For a second there, I thought Mark Jackson was doing something interesting and perhaps even mathematically sophisticated — the sort of thing Spurs coach Gregg Popovich pulled against the Warriors in a San Antonio win last week.
The Spurs were up 95-90 with 2:02 to go in that game as Golden State brought the ball up seeking to pull closer, when suddenly Richard Jefferson wrapped Kwame Brown in a bear hug in the middle of the court. Brown, a career 57 percent foul shooter who has gotten worse from the line the longer he’s been in the league, did not have the ball; Popovich wanted his team to intentionally foul Brown, even though doing so would give Golden State a chance to make up points with the clock stopped.
Popovich’s move made me perk up amid a typically delirious Wednesday night in the NBA, because very smart math people around the league have told me this is the kind of thing — fouling a bad free-throw shooter while ahead late in games — teams should do more. It sort of makes sense when you think about it. Over the long haul, the average NBA team scores about 1.07 points per possession, though that number falls a bit when you take out fast breaks and consider just half-court chances. Send a 50 percent foul shooter to the free throw line, and your expected outcome over a large sample size would be to yield exactly one point per possession. Sometimes the guy will miss both, and sometimes he’ll make both, but even that worst-case scenario isn’t as bad as yielding a three-pointer in the last minute or two of a game you lead by five or six points.

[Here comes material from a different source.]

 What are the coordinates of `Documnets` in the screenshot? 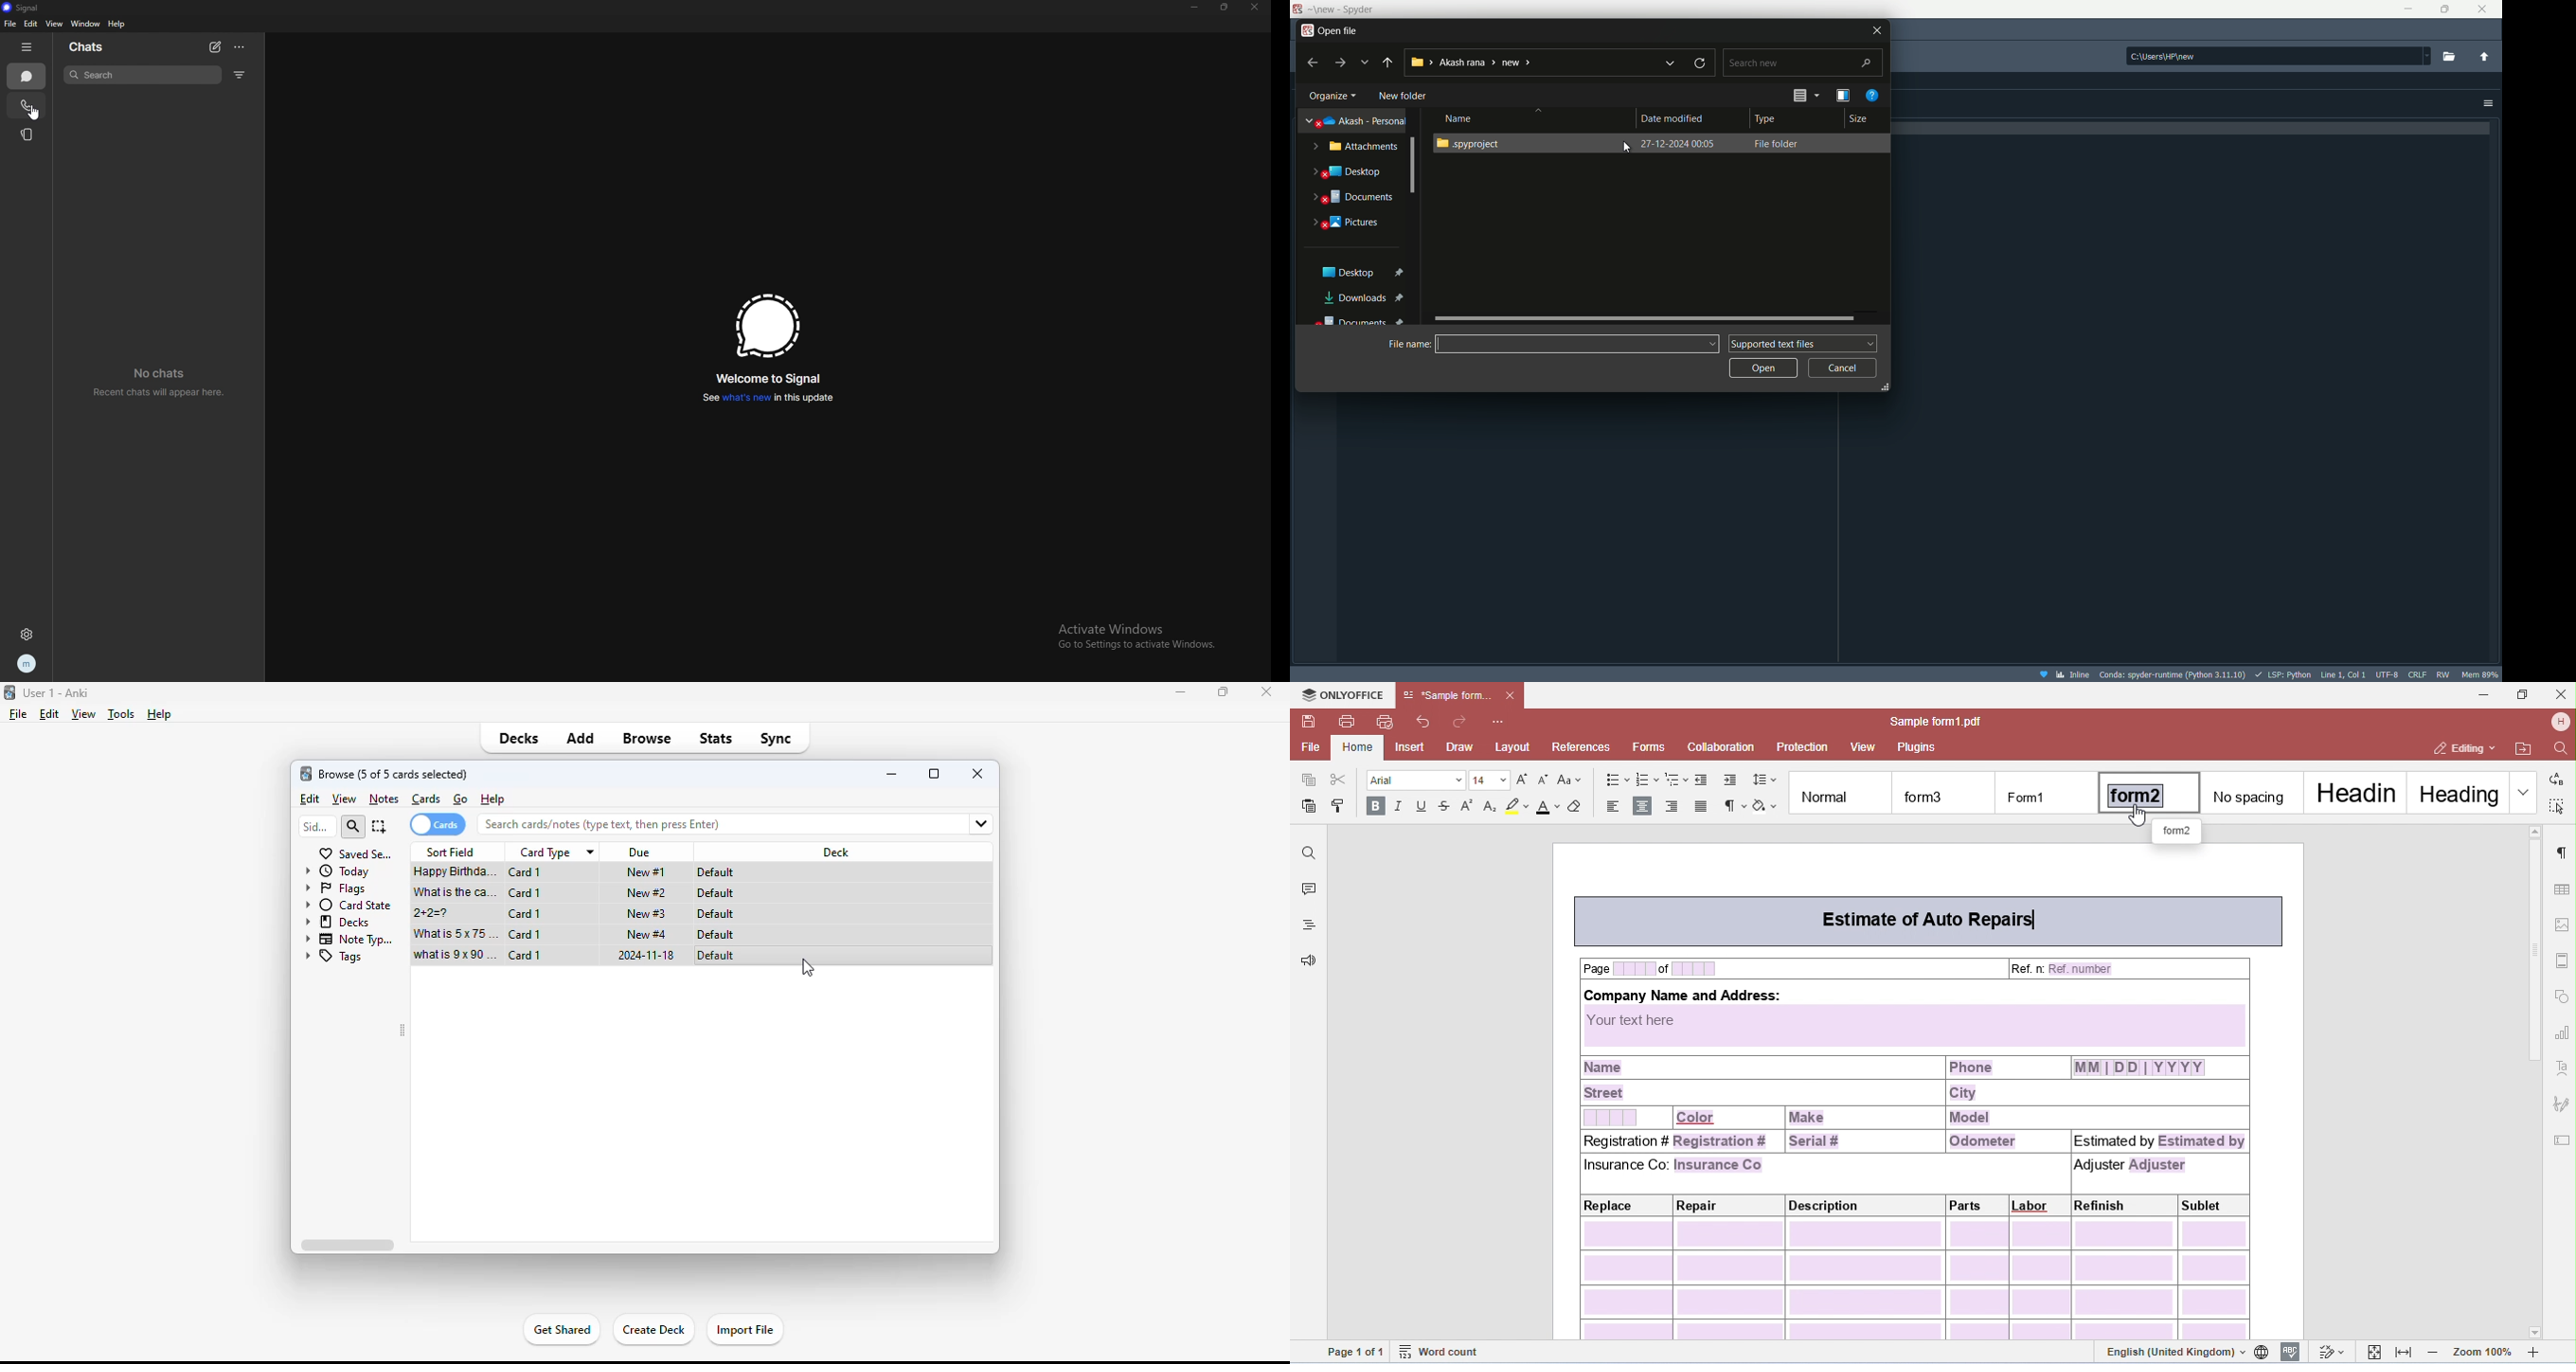 It's located at (1352, 197).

And if you’re a good offensive team like San Antonio, fouling as Popovich did in that game gives an added bonus: Your team gets the ball back sooner, giving you an extra chance to add the 1.1 points per possession your elite offense typically scores.
So I took interest again Thursday night when Jackson, his team up 29-21, had Jeremy Tyler wrap up Howard off the ball with eight seconds left in the first quarter. Were the Warriors, among the teams most aggressively pursuing advanced stats, allowing some high-level math to guide their thinking? If so, it didn’t make as much intuitive sense to me as the Popovich strategy. Sure, the Warriors were sending a bad foul shooter to the line, but they were ahead early in the game, and they fouled with just eight seconds left, meaning the value of Golden State’s subsequent possession was surely lower than the value of a full 24-second possession.
Still, it seemed as if there was something interesting at work, and Haralabos Voulgaris, a professional gambler who has created his own proprietary advanced NBA analytics, applauded Jackson for thinking outside of the box. (Voulgaris also approved when the Spurs hacked Brown last week.)
It turns out, of course, that Jackson was not making a clever or interesting analytical call based on a standalone end-of-quarter situation. He had the Warriors foul Howard the entire game, sending Howard to the line 39 times, breaking Wilt Chamberlain’s league record. Players can of course set negative records in other sports — most errors, or most interceptions — but how rare is it for a player to set a record for “earning” an opportunity (free throws) precisely because he is so bad at converting that specific opportunity?
In any case, Howard hit 21-of-39 free throws, good for 54 percent — better than his season mark entering last night’s game but worse than his career mark of about 59.5 percent.
That’s where the math begins to turn against Jackson. If Howard hits 60 percent of his free throws, as we’d expect over the long haul, the math says hack-a-Howard becomes a losing strategy. Hitting 60 percent from the line works out to 1.2 points per possession, a more efficient scoring rate than any team has every put up in a full NBA season. And that doesn’t account for the fact, noted by Voulgaris and others last night, that by hacking Howard, the Warriors basically forfeited any chance of creating their own fast-break chances out of those Orlando possessions.
Of course, a single game is not a large sample size, and perhaps Jackson believed Thursday night’s single game was the right sort of small sample size in which to try a strategy that would fail over a longer period. Howard was shooting 42.5 percent from the line entering the game, and if he continued hitting at that rate, the math would have smiled upon the hackery. But anyone with basic statistics knowledge could tell you to trust Howard’s seven-season track record of hitting 59.5 percent of his foul shots over a 10-game cold streak from this season.
There were other factors doubtlessly guiding Jackson. Brown was out, and though he has somehow become known as an elite post defender despite allowing 48 percent shooting in post-up chances last season (per Synergy Sports), he would have been Golden State’s only shot at covering Howard one-on-one. Andris Biedrins can give it an honest go, but David Lee and Ekpe Udoh really can’t (through no fault of their own), and it sure looked like Howard post-up attempts were going to produce monster per-possession scoring numbers for the Magic. The Warriors also struggled to contain the Magic’s Howard-centric pick-and-roll attack, which produced open looks both inside and on the perimeter.
All of those elements pushed Jackson into a short-term strategy that doesn’t make all that much long-term sense. Points for creativity, though.